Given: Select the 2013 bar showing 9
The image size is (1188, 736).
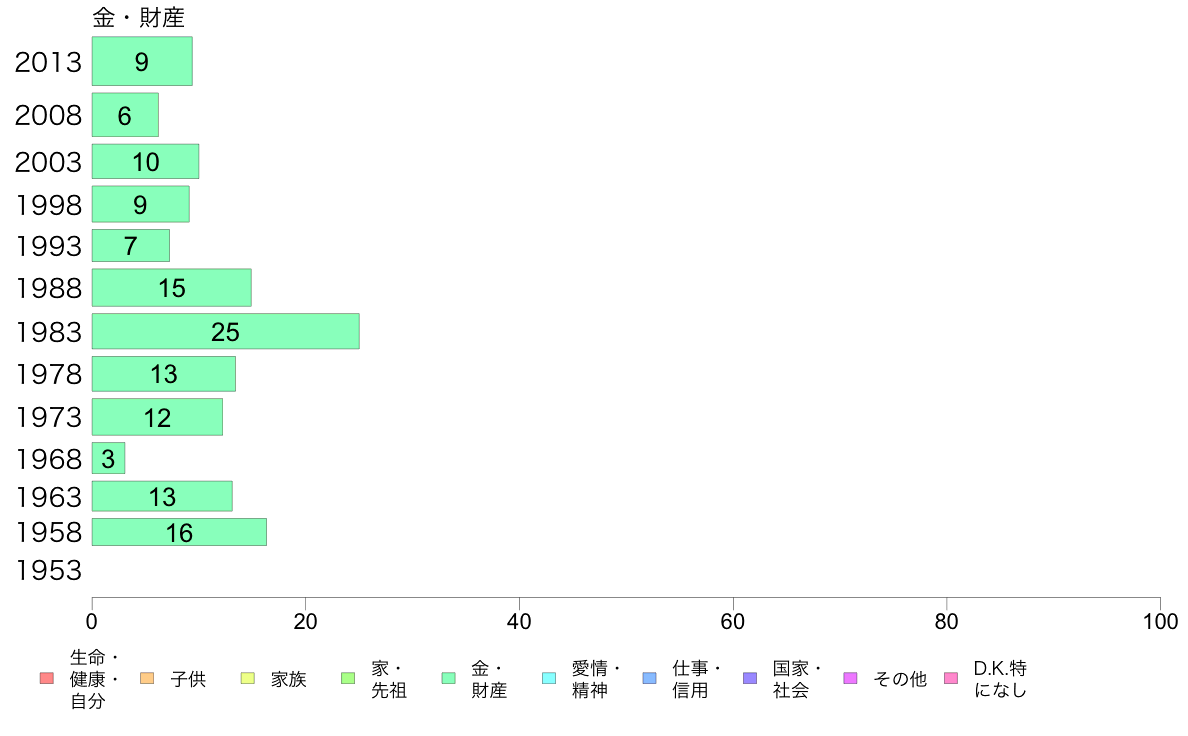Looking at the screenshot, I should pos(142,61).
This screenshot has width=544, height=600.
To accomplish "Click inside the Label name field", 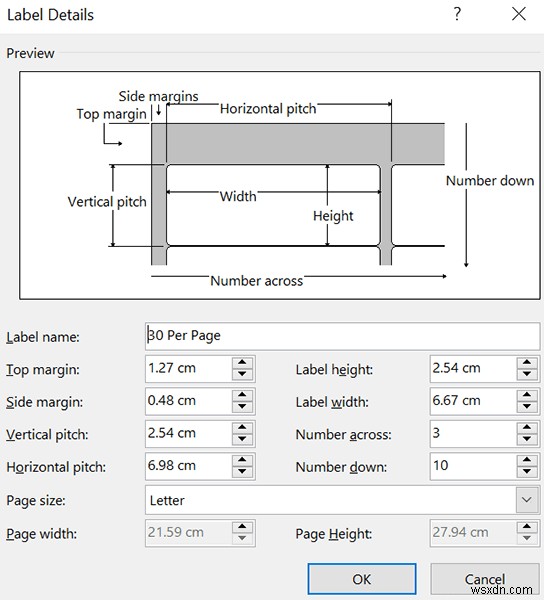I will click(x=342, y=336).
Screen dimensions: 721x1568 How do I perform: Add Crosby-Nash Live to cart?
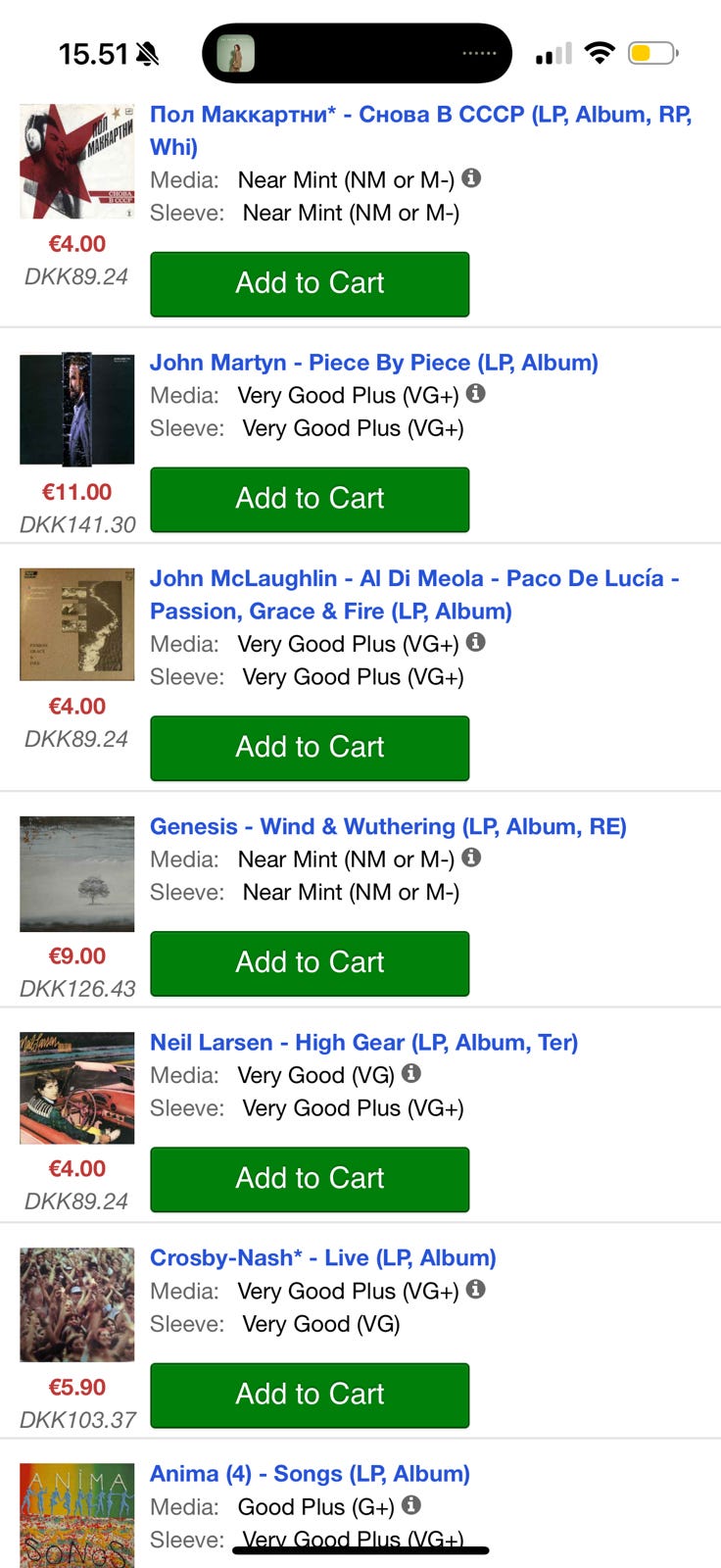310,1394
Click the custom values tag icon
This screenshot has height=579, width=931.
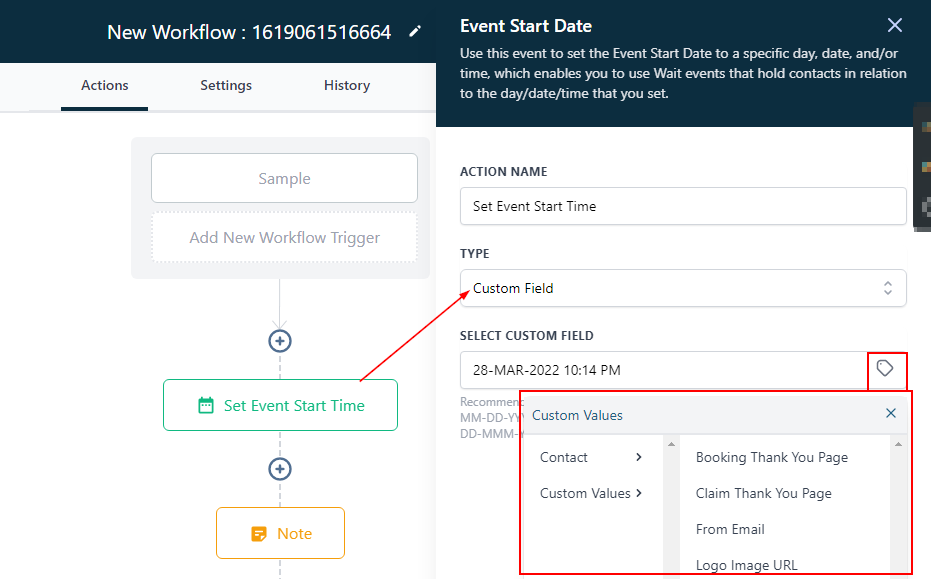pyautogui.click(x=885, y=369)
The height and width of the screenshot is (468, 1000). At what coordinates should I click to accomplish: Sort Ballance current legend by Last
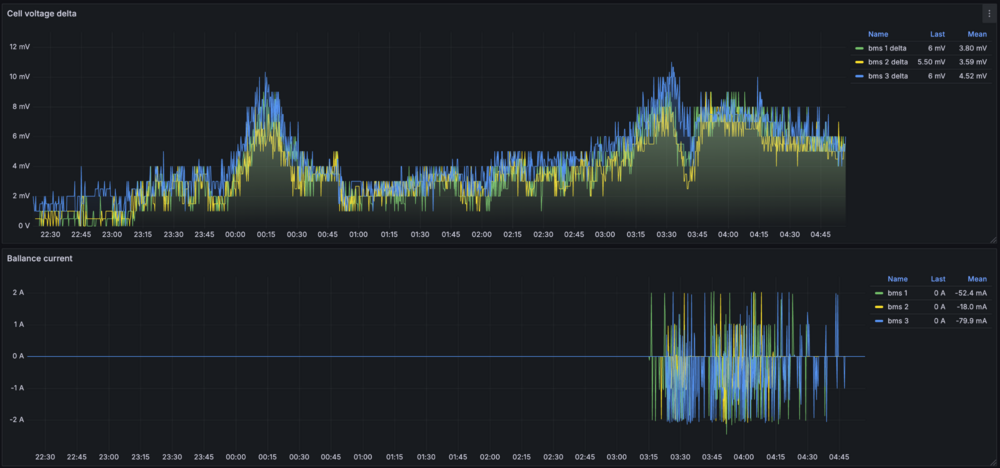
========
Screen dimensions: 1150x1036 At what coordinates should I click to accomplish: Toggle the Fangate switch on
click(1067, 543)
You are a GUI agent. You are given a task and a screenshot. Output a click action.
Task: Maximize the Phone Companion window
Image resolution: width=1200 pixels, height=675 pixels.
========
_WORK INSTRUCTIONS_
Locate every line in the material above that contains the string "This", and copy each such line in full. Matching is case-sensitive.

_THE OUTPUT_
This screenshot has width=544, height=600.
This screenshot has height=579, width=931.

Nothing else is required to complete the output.